Claudius, Matthias - Ueber die neue Theologie.

Claudius, Matthias - Ueber die neue Theologie.

Du reibst Dir auch die Stirne, Andres, über den Unfug mit der Bibel, und daß die Menschen „sich so bald abwenden lassen auf ein ander Evangelium, so doch kein andres ist, ohne daß etliche sind, die uns verwirren und wollen das Evangelium Christi verkehren.“

Im Anfang, als die etlichen hervorrückten, wollte ich meinen Augen nicht trauen und dachte, daß dabei irgend eine andre Absicht, die ich nicht absehen könne, hinter dem Berge halte. Man hat, unbesehen, Achtung für gelehrte Leute; und ich konnte nicht glauben, daß es möglich sei, so leichtsinnig und unverschämt zu sein, andern Leuten, die doch auch Menschenverstand haben, solche Sachen zu bieten und als Weisheit auszugeben; noch weniger, daß man einer bestehenden Religion so ins Angesicht Hohn sprechen dürfe. Wie gesagt, ich dachte, hinter dem Berge halte etwas, das ich nicht absehen könne.

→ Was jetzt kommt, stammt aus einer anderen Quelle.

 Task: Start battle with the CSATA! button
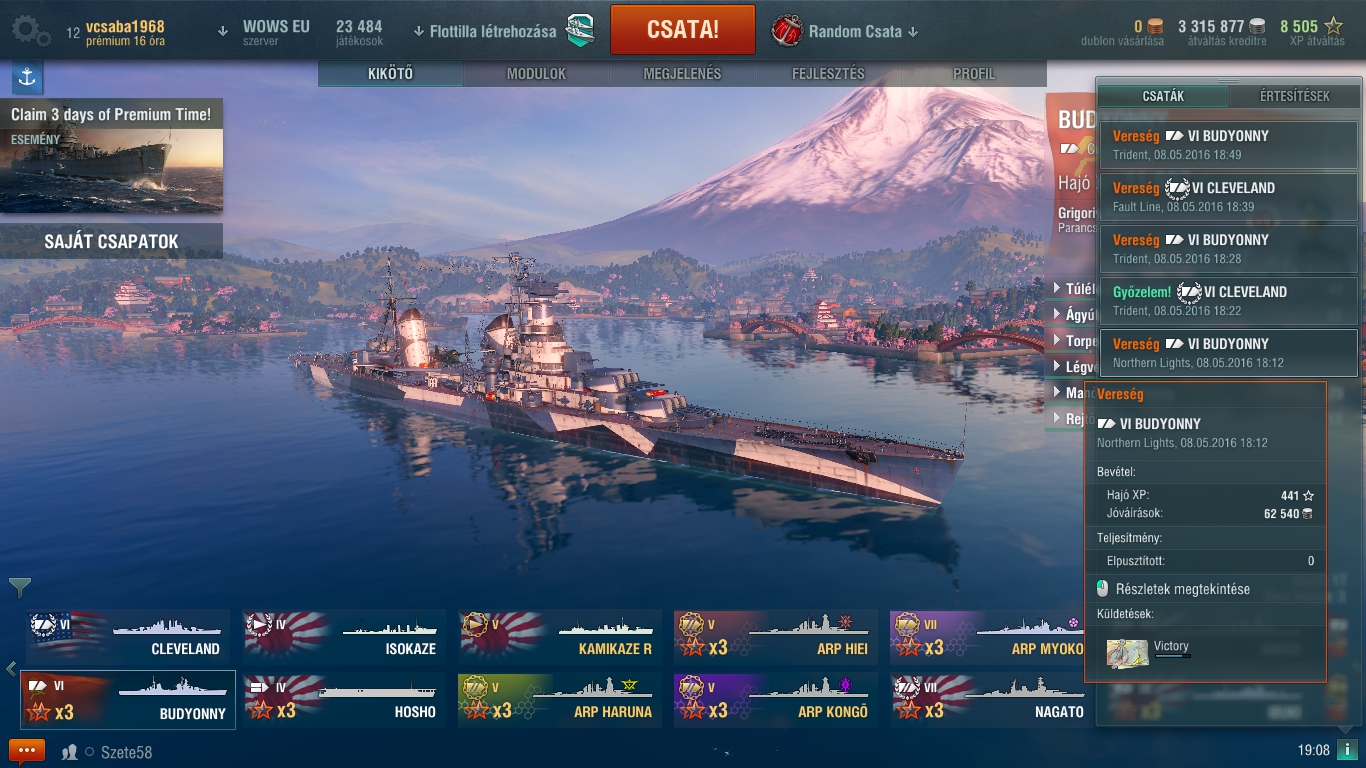[x=683, y=29]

Aber es hält nichts hinter dem Berge, es hält alles vor dem Berge und vor Augen, und ist, worauf ihrer so viele und von allen Parteien ausgehen, mehr oder weniger, nichts anders als ihre Vernunft in der Religion den Meister spielen zu lassen und alles, was sie nicht begreifen und darin allein die Religion und der Glaube besteht, heraus zu thun, um in den Zeiten der Vernunft auch ihres Orts nicht müßig zu sein und ihre Ehre in Sicherheit zu bringen.

Und da nehmen sie nun alles zu Hülfe, Gelehrsamkeit und Wohlredenheit, Alterthümer und Sprachgebrauch, Accommodation und babylonische Teufel, Volkssinn und Volksunsinn, um den offenbaren Verstand und die klaren Worte der heiligen Schrift unmündig und aus Weiß Schwarz zu machen. Und andere, die noch wohl lieber beim Weißen blieben, laufen mit, weil sie den Werth ihrer Sache nicht kennen, und es ihnen an Kraft und Muth fehlt, den Verdacht der alten Einfalt und des Zurückbleibens auf sich zu laden.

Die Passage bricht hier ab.